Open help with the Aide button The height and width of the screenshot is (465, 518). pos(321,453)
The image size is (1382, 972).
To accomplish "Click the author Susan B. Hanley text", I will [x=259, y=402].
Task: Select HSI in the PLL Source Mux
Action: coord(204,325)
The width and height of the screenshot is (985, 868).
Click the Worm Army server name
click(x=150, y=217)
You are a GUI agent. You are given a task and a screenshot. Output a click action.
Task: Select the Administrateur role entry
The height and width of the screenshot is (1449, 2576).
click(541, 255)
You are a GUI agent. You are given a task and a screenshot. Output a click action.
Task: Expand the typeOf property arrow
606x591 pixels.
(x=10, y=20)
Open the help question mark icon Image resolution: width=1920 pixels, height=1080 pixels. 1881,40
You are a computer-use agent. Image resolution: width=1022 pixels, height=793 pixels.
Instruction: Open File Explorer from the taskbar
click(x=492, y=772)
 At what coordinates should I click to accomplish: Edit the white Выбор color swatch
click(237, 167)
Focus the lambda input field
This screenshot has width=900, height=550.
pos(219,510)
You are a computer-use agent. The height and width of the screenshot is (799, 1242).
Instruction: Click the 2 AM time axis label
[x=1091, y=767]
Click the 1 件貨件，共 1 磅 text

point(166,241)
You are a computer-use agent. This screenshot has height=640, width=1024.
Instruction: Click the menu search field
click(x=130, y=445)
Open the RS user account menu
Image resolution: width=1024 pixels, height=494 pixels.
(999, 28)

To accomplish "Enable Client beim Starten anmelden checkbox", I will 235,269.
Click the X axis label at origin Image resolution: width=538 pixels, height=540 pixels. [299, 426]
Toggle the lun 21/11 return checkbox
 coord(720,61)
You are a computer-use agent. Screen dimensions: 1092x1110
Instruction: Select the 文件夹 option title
__________________________________________________
TASK INSTRUCTIONS>
For the word "agent", show every line of the entries that holds it.

TASK ANSWER>
You are a GUI agent. You are given a task and a screenshot. Output a click action.
You are a GUI agent. You are given a task and a screenshot. Output a click action.
You are a computer-use agent. Image resolution: width=1022 pixels, height=793 pixels.
You are a computer-use agent. The height and width of the screenshot is (799, 1242).
You are a computer-use agent. This screenshot has height=640, width=1024.
You are a computer-use agent. Screen dimensions: 1092x1110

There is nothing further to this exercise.